The typical household in in the UK has £233,104 in savings, according to a new index soon to be launched by the Tax Incentivised Savings Association (Tisa).

The index, which has been put together with KPMG, is based on Tisa's analysis of data published by the Office of National Statistics.

It showed the typical household had £5,300 in rainy day savings, £4,100 in "sunny day" savings, which were put aside for a longer timeframe, and £700 of personal debt.

But these figures were dwarfed by the amounts of money the typical household held in pensions and property, net of mortgage, which were £75,800 and £148,500 respectively.

Adrian Boulding, policy strategy director at Tisa, said the index would be published twice a year to measure how savings are fluctuating in Britain.

He said: "Over the last four years savings have gone up, by a mixture of appreciation and putting more into the pot, by 6 per cent.

"If we could continue that route then by 2040 the typical household in Great Britain would have savings of £1m.

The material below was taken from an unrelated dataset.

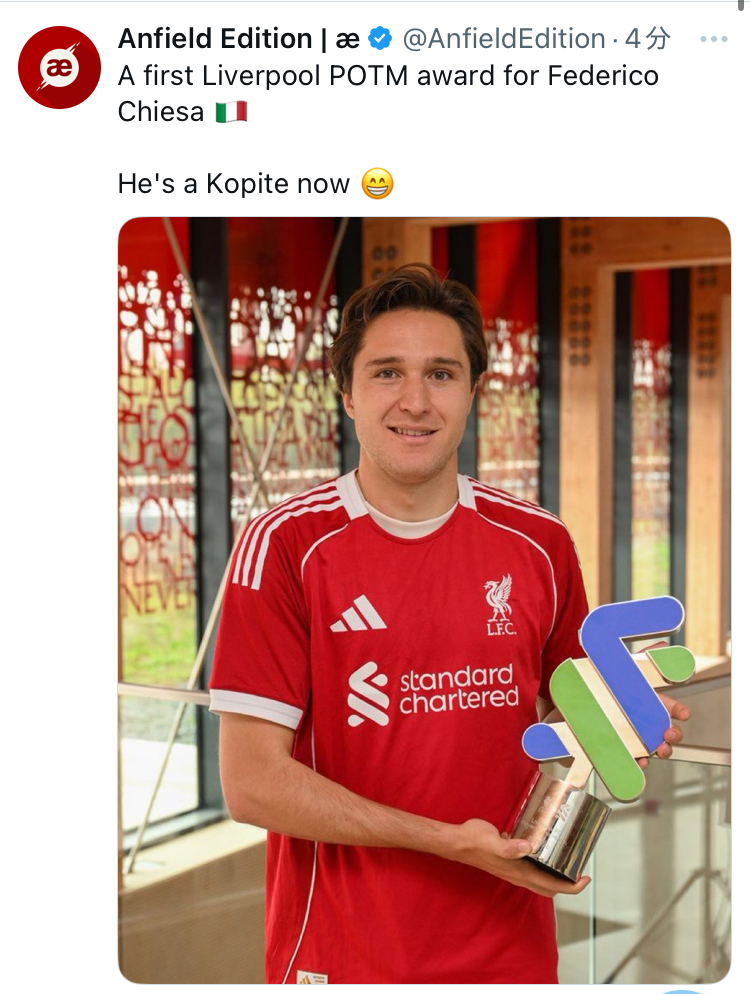Screen dimensions: 750x994
Task: Open the Chiesa photo in full view
Action: coord(424,600)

At least half of us would be leaving on Millionaire's Row."

Mr Boulding added that the data, which would be made available to financial services firms on a subscription basis, would allow individuals to be compared against their peer group.

For example, he highlighted the typical savings for households in London where the main earner was aged between 45 and 54-years-old was £260,643.

He said this would allow people to find out whether they were lagging behind their peer group and whether they should increase how much they are saving but he warned there could be adverse psychological impacts on consumers.

Mr Boulding said: "If the gap is closeable they will tend to save more but if they are a long way behind then they will give up completely."

He acknowledged that including housing wealth in the index could be seen as controversial given that consumers could not easily draw on this without making themselves homeless, but he said the decision was based on Tisa's research.

Mr Boulding said: "It was decided because of the work we did at Tisa last year looking at how people regard their house.

"When we go out on the street and we talk to consumers they think their house is part of their savings.

"We know from survey data that a lot of people think they when they get to retirement they will consume some of it, either in terms of downsizing or taking out an equity release plan."

He said Tisa would be publishing more data at the full launch of the savings index shortly.